Requirements for S corporations include that all LLC Members (who are all deemed shareholders for purposes of these requirements) must be US citizens or permanent residents, and that there may be no more than 100 total shareholders.

More burdensome is the “single class of stock” requirement for S corporations. While S corporations, and LLC’s classified as S corporations, can have non-voting common stock, they cannot have of any class of preferred stock (i.e., stock with different rights on distributions or in liquidation. The single “class” of stock requirement inhibits capital raising for the business, since new investors into the company cannot be offered income or liquidation preferences and protections.

Even inadvertent violations of the shareholder eligibility requirements or the single class of stock requirement can cause the entity to suddenly lose S corporation status and then automatically become a C corporation for tax purposes, subjecting the company and its shareholders to unintended double levels of taxation.

Why most LLC’s default to partnership tax treatment

Owners of most multiple-member LLC’s choose to stick with the default classification of having the LLC treated as a partnership for tax purposes. This means there is only a single level of taxation on the business operations at the member level.

Regardless of its tax classification, state LLC laws offer enormous flexibility for the ways in which an LLC can be managed, and how its equity owners and key employees can be compensated for their different levels (and times) of investment as the company grows. LLC’s are governed according to operating agreements that can be tailored for the needs of each individual LLC and its diverse ownership and management group.

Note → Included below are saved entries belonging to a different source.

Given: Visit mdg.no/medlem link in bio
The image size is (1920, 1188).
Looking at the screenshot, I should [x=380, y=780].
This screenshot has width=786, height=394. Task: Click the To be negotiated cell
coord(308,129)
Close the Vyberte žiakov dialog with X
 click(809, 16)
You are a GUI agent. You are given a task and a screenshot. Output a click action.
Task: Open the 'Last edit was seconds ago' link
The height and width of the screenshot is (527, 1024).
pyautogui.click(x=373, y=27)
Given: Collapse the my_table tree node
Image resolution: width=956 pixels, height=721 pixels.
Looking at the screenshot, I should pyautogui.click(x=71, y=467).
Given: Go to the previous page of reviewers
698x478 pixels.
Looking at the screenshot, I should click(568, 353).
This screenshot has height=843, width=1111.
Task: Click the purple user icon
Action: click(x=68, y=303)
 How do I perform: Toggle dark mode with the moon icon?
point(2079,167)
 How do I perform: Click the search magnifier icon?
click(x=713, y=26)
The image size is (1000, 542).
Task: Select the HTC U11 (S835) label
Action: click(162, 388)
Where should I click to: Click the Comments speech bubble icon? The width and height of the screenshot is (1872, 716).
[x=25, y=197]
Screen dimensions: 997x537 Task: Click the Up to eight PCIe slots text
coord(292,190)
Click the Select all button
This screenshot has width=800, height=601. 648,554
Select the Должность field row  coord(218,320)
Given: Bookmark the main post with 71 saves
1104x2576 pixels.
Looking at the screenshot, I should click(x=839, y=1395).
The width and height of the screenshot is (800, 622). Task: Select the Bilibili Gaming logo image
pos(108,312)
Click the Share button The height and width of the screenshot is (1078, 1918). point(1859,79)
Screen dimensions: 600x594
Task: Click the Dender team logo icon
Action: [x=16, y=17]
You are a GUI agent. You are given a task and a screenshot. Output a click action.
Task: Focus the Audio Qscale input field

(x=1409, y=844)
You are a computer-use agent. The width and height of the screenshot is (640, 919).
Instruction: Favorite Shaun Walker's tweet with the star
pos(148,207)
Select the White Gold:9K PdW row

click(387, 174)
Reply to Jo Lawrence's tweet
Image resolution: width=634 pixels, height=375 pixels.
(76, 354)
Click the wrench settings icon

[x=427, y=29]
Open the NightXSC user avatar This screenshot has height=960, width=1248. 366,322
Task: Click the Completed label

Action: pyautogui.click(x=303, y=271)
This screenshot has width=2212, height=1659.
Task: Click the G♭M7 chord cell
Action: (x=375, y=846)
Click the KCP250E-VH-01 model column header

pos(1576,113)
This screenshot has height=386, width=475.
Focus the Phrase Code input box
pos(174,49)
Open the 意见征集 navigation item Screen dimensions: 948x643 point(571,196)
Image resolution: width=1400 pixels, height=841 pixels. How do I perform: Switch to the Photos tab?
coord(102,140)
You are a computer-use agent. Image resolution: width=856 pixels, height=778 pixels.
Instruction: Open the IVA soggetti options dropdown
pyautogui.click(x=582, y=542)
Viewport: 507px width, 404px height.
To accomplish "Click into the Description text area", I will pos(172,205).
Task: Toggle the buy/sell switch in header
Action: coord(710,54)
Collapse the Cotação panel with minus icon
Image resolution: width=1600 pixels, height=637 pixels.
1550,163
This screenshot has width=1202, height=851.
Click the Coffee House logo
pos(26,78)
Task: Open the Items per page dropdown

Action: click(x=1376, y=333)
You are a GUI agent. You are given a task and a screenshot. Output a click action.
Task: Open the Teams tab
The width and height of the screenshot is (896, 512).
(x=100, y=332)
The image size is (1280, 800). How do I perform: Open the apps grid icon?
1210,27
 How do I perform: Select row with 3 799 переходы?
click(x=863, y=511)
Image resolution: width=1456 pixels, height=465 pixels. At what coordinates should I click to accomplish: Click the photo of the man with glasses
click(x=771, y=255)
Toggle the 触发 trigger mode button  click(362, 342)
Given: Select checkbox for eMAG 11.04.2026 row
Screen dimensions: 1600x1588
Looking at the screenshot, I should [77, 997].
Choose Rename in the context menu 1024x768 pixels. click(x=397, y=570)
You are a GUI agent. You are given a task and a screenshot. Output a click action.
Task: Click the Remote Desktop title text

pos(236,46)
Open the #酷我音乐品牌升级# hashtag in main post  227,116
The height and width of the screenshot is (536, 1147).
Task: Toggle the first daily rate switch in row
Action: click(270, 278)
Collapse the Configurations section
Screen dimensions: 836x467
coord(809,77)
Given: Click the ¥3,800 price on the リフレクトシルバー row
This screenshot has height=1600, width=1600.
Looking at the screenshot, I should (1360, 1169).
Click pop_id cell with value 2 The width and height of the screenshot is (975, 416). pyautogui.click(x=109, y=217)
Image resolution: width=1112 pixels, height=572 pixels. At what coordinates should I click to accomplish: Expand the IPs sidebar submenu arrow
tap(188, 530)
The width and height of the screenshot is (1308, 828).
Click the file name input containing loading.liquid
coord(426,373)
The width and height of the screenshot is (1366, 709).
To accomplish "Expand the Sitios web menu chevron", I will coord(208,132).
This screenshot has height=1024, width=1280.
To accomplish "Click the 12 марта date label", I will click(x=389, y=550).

Unlike state law corporate statutes, there are no legal requirement to adopt bylaws, have a board, or appoint officers.

If the company is successful, and owners choose to sell either all of the LLC membership interests, or all of the assets, there will only be a single level of tax—on the owners—at the time of sale.  Private equity and other company buyers typically prefer to buy equity or assets from LLC’s classified as partnerships because the transaction is treated as an asset purchase for tax purposes, giving the acquirer an immediate step-up in basis on all company assets (including goodwill) when they pay a premium price to buy the entire company.

The tremendous flexibility that LLC’s offer for tax planning, income distribution for equity members and company management explains why LLC’s, classified as partnerships, are now the most common entity choice.